Entries excerpted from a collection:
----------
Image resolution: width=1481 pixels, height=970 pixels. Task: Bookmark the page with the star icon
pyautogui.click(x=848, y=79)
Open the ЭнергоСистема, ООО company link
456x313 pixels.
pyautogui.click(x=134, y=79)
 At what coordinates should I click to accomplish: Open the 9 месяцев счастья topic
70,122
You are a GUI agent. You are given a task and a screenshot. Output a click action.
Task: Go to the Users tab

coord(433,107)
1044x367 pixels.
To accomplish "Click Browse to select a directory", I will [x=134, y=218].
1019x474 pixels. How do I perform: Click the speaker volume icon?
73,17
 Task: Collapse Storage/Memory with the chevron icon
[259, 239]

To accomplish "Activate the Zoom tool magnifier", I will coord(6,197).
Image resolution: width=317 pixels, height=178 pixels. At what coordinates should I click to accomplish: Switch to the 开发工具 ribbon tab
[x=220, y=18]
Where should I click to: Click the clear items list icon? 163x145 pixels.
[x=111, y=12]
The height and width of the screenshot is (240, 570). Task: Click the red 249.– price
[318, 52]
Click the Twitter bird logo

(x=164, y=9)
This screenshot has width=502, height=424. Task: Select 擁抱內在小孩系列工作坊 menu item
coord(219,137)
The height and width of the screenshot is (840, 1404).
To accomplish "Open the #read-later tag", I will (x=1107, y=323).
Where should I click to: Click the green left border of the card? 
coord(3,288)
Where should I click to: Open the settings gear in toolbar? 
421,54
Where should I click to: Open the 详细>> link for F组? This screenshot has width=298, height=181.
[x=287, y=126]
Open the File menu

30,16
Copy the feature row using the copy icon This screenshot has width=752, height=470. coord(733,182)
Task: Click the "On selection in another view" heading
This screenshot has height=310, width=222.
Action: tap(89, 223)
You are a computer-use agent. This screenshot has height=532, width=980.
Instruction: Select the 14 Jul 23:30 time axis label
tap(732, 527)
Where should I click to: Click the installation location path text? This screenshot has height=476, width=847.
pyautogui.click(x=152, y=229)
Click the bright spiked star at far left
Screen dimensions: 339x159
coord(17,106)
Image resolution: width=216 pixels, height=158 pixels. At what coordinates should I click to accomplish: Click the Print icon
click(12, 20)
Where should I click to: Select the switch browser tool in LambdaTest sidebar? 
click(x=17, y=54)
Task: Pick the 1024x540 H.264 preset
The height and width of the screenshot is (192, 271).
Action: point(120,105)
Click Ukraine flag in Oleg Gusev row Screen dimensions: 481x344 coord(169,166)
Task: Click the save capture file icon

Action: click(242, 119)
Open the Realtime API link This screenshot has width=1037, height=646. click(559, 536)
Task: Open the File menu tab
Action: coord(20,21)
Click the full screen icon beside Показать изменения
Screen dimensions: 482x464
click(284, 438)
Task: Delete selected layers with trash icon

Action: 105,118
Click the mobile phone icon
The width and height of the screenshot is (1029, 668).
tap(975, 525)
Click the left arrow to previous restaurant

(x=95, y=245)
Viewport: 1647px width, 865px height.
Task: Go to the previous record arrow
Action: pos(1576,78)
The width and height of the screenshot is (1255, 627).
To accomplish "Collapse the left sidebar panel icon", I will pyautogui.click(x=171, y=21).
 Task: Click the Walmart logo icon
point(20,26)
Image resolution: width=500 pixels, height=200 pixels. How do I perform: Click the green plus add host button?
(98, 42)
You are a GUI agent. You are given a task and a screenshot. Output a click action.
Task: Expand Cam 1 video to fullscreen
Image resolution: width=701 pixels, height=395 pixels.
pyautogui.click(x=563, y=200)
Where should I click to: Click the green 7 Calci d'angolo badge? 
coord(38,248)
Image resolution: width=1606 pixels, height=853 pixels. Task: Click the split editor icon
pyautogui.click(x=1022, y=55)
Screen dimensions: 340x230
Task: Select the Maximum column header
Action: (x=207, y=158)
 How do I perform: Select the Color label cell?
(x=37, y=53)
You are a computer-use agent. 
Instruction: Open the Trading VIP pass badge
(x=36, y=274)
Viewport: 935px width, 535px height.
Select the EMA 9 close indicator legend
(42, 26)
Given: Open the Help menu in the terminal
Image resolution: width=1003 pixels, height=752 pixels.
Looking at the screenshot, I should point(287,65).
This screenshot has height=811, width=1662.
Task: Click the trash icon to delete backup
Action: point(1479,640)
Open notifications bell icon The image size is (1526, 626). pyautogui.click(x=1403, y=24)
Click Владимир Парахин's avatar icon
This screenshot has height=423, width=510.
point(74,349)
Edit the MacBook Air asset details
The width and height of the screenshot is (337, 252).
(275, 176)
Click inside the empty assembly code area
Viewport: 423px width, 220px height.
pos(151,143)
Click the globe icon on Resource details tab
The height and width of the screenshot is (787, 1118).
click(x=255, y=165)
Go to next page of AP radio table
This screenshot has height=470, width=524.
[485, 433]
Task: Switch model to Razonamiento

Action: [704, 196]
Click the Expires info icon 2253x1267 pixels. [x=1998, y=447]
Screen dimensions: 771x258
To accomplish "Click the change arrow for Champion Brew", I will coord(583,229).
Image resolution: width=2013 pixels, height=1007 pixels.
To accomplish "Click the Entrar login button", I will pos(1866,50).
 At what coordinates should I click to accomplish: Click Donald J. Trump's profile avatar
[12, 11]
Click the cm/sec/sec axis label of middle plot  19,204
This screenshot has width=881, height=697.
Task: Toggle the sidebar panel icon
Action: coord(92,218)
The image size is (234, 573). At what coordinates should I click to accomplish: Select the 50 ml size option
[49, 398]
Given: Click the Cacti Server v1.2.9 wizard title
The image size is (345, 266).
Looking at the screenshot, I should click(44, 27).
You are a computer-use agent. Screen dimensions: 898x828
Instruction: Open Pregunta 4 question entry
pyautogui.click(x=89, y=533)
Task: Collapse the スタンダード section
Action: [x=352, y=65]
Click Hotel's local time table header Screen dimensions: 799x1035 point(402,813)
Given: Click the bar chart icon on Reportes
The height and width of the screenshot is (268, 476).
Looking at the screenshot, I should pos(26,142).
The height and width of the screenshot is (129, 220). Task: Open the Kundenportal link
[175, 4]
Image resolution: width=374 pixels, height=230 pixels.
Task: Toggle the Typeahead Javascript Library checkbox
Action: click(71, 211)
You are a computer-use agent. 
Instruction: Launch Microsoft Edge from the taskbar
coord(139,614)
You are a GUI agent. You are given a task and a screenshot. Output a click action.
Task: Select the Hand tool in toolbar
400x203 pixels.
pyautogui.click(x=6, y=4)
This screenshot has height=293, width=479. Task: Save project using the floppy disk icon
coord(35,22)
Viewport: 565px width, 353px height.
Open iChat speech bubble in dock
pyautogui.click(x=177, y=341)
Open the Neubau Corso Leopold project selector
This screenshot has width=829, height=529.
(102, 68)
----------
> _OBJECTIVE_
Rewrite all of the entries above, replacing "Where should I click to" with "Where do I click to" and leaving everything else unchanged.

> _RESPONSE TO THIS TASK_
Image resolution: width=1481 pixels, height=970 pixels. Task: Bookmark the page with the star icon
pyautogui.click(x=848, y=79)
Open the ЭнергоСистема, ООО company link
456x313 pixels.
pyautogui.click(x=134, y=79)
 At what coordinates should I click to accomplish: Open the 9 месяцев счастья topic
70,122
You are a GUI agent. You are given a task and a screenshot. Output a click action.
Task: Go to the Users tab

coord(433,107)
1044x367 pixels.
To accomplish "Click Browse to select a directory", I will [x=134, y=218].
1019x474 pixels. How do I perform: Click the speaker volume icon?
73,17
 Task: Collapse Storage/Memory with the chevron icon
[259, 239]

To accomplish "Activate the Zoom tool magnifier", I will coord(6,197).
Image resolution: width=317 pixels, height=178 pixels. At what coordinates should I click to accomplish: Switch to the 开发工具 ribbon tab
[x=220, y=18]
Where do I click to: Click the clear items list icon? 163x145 pixels.
[x=111, y=12]
The height and width of the screenshot is (240, 570). Task: Click the red 249.– price
[318, 52]
Click the Twitter bird logo

(x=164, y=9)
This screenshot has width=502, height=424. Task: Select 擁抱內在小孩系列工作坊 menu item
coord(219,137)
The height and width of the screenshot is (840, 1404).
To accomplish "Open the #read-later tag", I will (x=1107, y=323).
Where do I click to: Click the green left border of the card? 
coord(3,288)
Where do I click to: Open the settings gear in toolbar? 
421,54
Where do I click to: Open the 详细>> link for F组? This screenshot has width=298, height=181.
[x=287, y=126]
Open the File menu

30,16
Copy the feature row using the copy icon This screenshot has width=752, height=470. coord(733,182)
Task: Click the "On selection in another view" heading
This screenshot has height=310, width=222.
Action: tap(89, 223)
You are a computer-use agent. This screenshot has height=532, width=980.
Instruction: Select the 14 Jul 23:30 time axis label
tap(732, 527)
Where do I click to: Click the installation location path text? This screenshot has height=476, width=847.
pyautogui.click(x=152, y=229)
Click the bright spiked star at far left
Screen dimensions: 339x159
coord(17,106)
Image resolution: width=216 pixels, height=158 pixels. At what coordinates should I click to accomplish: Click the Print icon
click(12, 20)
Where do I click to: Select the switch browser tool in LambdaTest sidebar? 
click(x=17, y=54)
Task: Pick the 1024x540 H.264 preset
The height and width of the screenshot is (192, 271).
Action: point(120,105)
Click Ukraine flag in Oleg Gusev row Screen dimensions: 481x344 coord(169,166)
Task: Click the save capture file icon

Action: click(242, 119)
Open the Realtime API link This screenshot has width=1037, height=646. click(559, 536)
Task: Open the File menu tab
Action: coord(20,21)
Click the full screen icon beside Показать изменения
Screen dimensions: 482x464
click(284, 438)
Task: Delete selected layers with trash icon

Action: 105,118
Click the mobile phone icon
The width and height of the screenshot is (1029, 668).
tap(975, 525)
Click the left arrow to previous restaurant

(x=95, y=245)
Viewport: 1647px width, 865px height.
Task: Go to the previous record arrow
Action: pos(1576,78)
The width and height of the screenshot is (1255, 627).
To accomplish "Collapse the left sidebar panel icon", I will pyautogui.click(x=171, y=21).
 Task: Click the Walmart logo icon
point(20,26)
Image resolution: width=500 pixels, height=200 pixels. How do I perform: Click the green plus add host button?
(98, 42)
You are a GUI agent. You are given a task and a screenshot. Output a click action.
Task: Expand Cam 1 video to fullscreen
Image resolution: width=701 pixels, height=395 pixels.
pyautogui.click(x=563, y=200)
Where do I click to: Click the green 7 Calci d'angolo badge? 
coord(38,248)
Image resolution: width=1606 pixels, height=853 pixels. Task: Click the split editor icon
pyautogui.click(x=1022, y=55)
Screen dimensions: 340x230
Task: Select the Maximum column header
Action: (x=207, y=158)
 How do I perform: Select the Color label cell?
(x=37, y=53)
You are a computer-use agent. 
Instruction: Open the Trading VIP pass badge
(x=36, y=274)
Viewport: 935px width, 535px height.
Select the EMA 9 close indicator legend
(42, 26)
Given: Open the Help menu in the terminal
Image resolution: width=1003 pixels, height=752 pixels.
Looking at the screenshot, I should point(287,65).
This screenshot has height=811, width=1662.
Task: Click the trash icon to delete backup
Action: point(1479,640)
Open notifications bell icon The image size is (1526, 626). pyautogui.click(x=1403, y=24)
Click Владимир Парахин's avatar icon
This screenshot has height=423, width=510.
point(74,349)
Edit the MacBook Air asset details
The width and height of the screenshot is (337, 252).
(275, 176)
Click inside the empty assembly code area
Viewport: 423px width, 220px height.
pos(151,143)
Click the globe icon on Resource details tab
The height and width of the screenshot is (787, 1118).
click(x=255, y=165)
Go to next page of AP radio table
This screenshot has height=470, width=524.
[485, 433]
Task: Switch model to Razonamiento

Action: [704, 196]
Click the Expires info icon 2253x1267 pixels. [x=1998, y=447]
Screen dimensions: 771x258
To accomplish "Click the change arrow for Champion Brew", I will coord(583,229).
Image resolution: width=2013 pixels, height=1007 pixels.
To accomplish "Click the Entrar login button", I will pos(1866,50).
 At what coordinates should I click to accomplish: Click Donald J. Trump's profile avatar
[12, 11]
Click the cm/sec/sec axis label of middle plot  19,204
This screenshot has width=881, height=697.
Task: Toggle the sidebar panel icon
Action: coord(92,218)
The image size is (234, 573). At what coordinates should I click to accomplish: Select the 50 ml size option
[49, 398]
Given: Click the Cacti Server v1.2.9 wizard title
The image size is (345, 266).
Looking at the screenshot, I should click(44, 27).
You are a computer-use agent. Screen dimensions: 898x828
Instruction: Open Pregunta 4 question entry
pyautogui.click(x=89, y=533)
Task: Collapse the スタンダード section
Action: [x=352, y=65]
Click Hotel's local time table header Screen dimensions: 799x1035 point(402,813)
Given: Click the bar chart icon on Reportes
The height and width of the screenshot is (268, 476).
Looking at the screenshot, I should pos(26,142).
The height and width of the screenshot is (129, 220). Task: Open the Kundenportal link
[175, 4]
Image resolution: width=374 pixels, height=230 pixels.
Task: Toggle the Typeahead Javascript Library checkbox
Action: click(71, 211)
You are a computer-use agent. 
Instruction: Launch Microsoft Edge from the taskbar
coord(139,614)
You are a GUI agent. You are given a task and a screenshot. Output a click action.
Task: Select the Hand tool in toolbar
400x203 pixels.
pyautogui.click(x=6, y=4)
This screenshot has height=293, width=479. Task: Save project using the floppy disk icon
coord(35,22)
Viewport: 565px width, 353px height.
Open iChat speech bubble in dock
pyautogui.click(x=177, y=341)
Open the Neubau Corso Leopold project selector
This screenshot has width=829, height=529.
(102, 68)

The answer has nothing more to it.